Nun zu dem Problem: Desktop PC hängt an Input I, Lapotp mit USB C Docking an Input II. Der KVM Switch erkennt nun am Laptop nicht die an Ihn angeschlossene Peripherie. Nur beim Desktop PC funktioniert es wie es soll. 

Ich hoffe jemand hat bereits ähnliche Erfahrungen  gemacht und kann mir weiterhelfen. 
Für Rückfragen und genauere Angaben stehe ich zur verfügung. 

Danke und viele Grüße 
senior_freshmen


----------



## Olstyle (12. Dezember 2020)

Am Laptop betreibst du dann effektiv einen kaskadierten USB-Hub. Das sollte laut Standard auch gehen, kann aber real durchaus problematisch sein. Hast du vielleicht direkt am Laptop noch einen zusätzlichen USB Anschluss? Dann würde ich versuchen den mit dem Switch zu verbinden (und die Displays halt wie gehabt über das Type-C Dock).


----------



## senior_frshemen (12. Dezember 2020)

Olstyle schrieb:


> Am Laptop betreibst du dann effektiv einen kaskadierten USB-Hub. Das sollte laut Standard auch gehen, kann


Hi, das hatte ich auch schon probiert, leider ohne Erfolg.


----------



## fotoman (12. Dezember 2020)

Das ist zwar mit Sicherheit eine Dumme Frage von mir, aber Du hast diese Kombi-HDMI/USB Kabel vom Laptop oder PC zum KVM beide am korrekten Eingangsport des KVM angeschlossen?

Der Laptop hat vermutlich keinen HDMI-Port. U.U. erkennt der KVM keinen Monitor oder gibt nicht die richtigen Signale an den USB-C Hub, um darüber dann HDMI-Out zu aktivieren.

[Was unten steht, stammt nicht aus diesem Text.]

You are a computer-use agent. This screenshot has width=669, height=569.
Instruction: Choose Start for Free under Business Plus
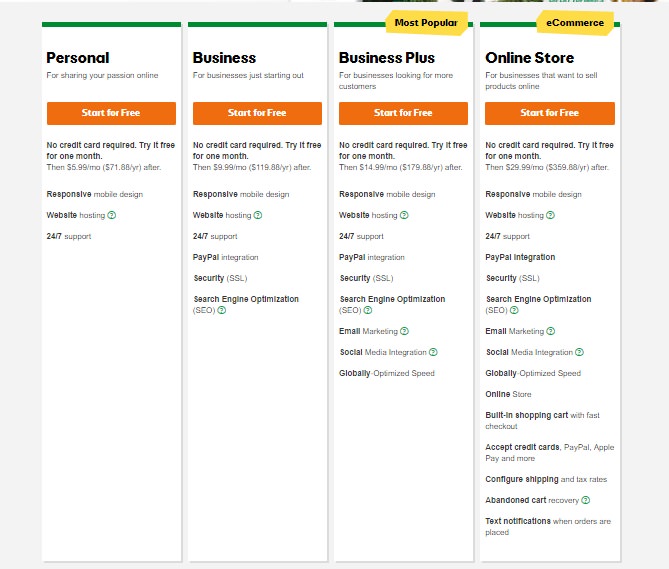(x=403, y=113)
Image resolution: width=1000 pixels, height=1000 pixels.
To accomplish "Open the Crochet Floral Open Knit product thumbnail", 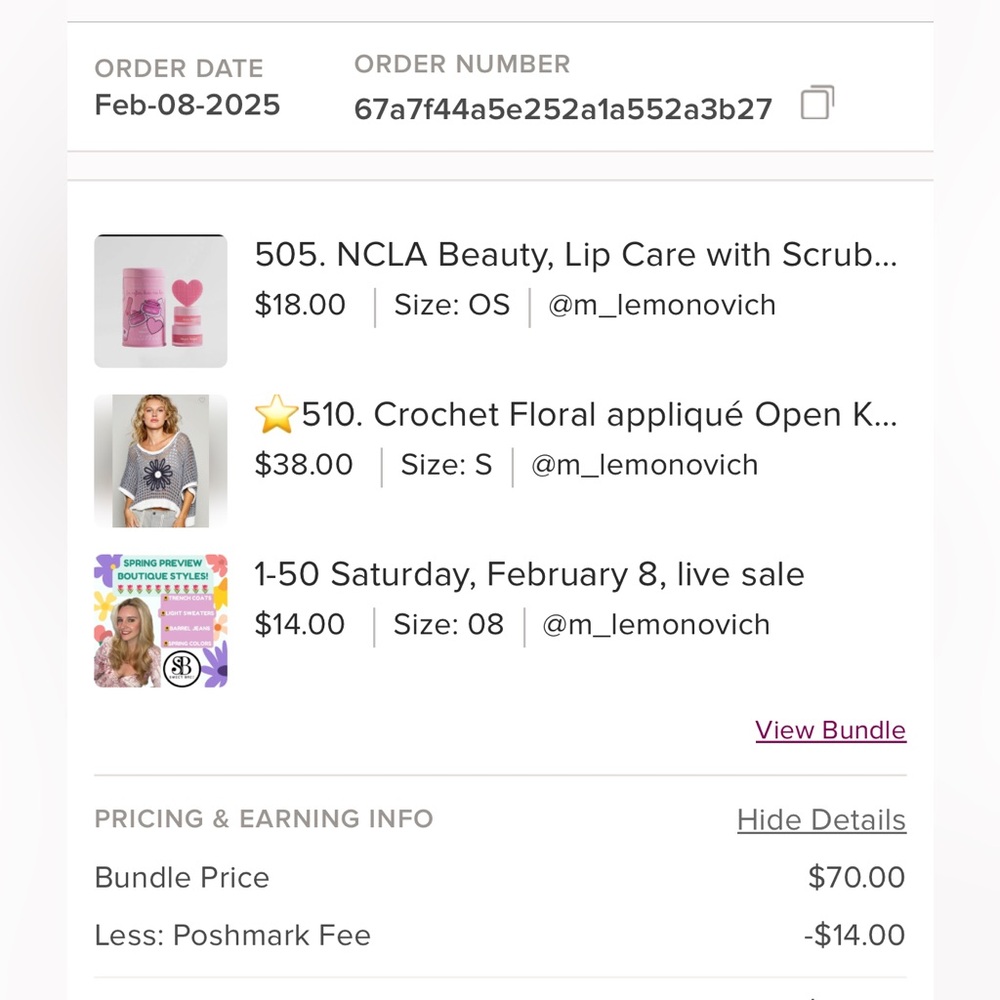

Hast Du ansonsten auch bereits versucht, Tastatur und Maus an den normalen USB-Port des KVM anzuschließen anstatt an die dafür eigentlich gedachten Ports des KVM? Ich hatte dort selbst mit ATEN-KVMs schon Probleme.

Wird denn das analoge Autio durchgeschleift oder schaltet der KVM u.U. garnicht um?


----------



## senior_frshemen (14. Dezember 2020)

fotoman schrieb:


> Das ist zwar mit Sicherheit eine Dumme Frage von mir, aber Du hast diese Kombi-HDMI/USB Kabel vom Laptop oder PC zum KVM beide am korrekten Eingangsport des KVM angeschlossen?
> 
> Der Laptop hat vermutlich keinen HDMI-Port. U.U. erkennt der KVM keinen Monitor oder gibt nicht die richtigen Signale an den USB-C Hub, um darüber dann HDMI-Out zu aktivieren.
> 
> ...


Korrekt angeschlossen habe ich alles, 

Tastatur und Maus (2 verschiedene USB Receiver) hängen Stand jetzt sowieso an den normalen Ports des KVM. 
Der Laptop hat sehr wohl einen HDMI Ausgang


----------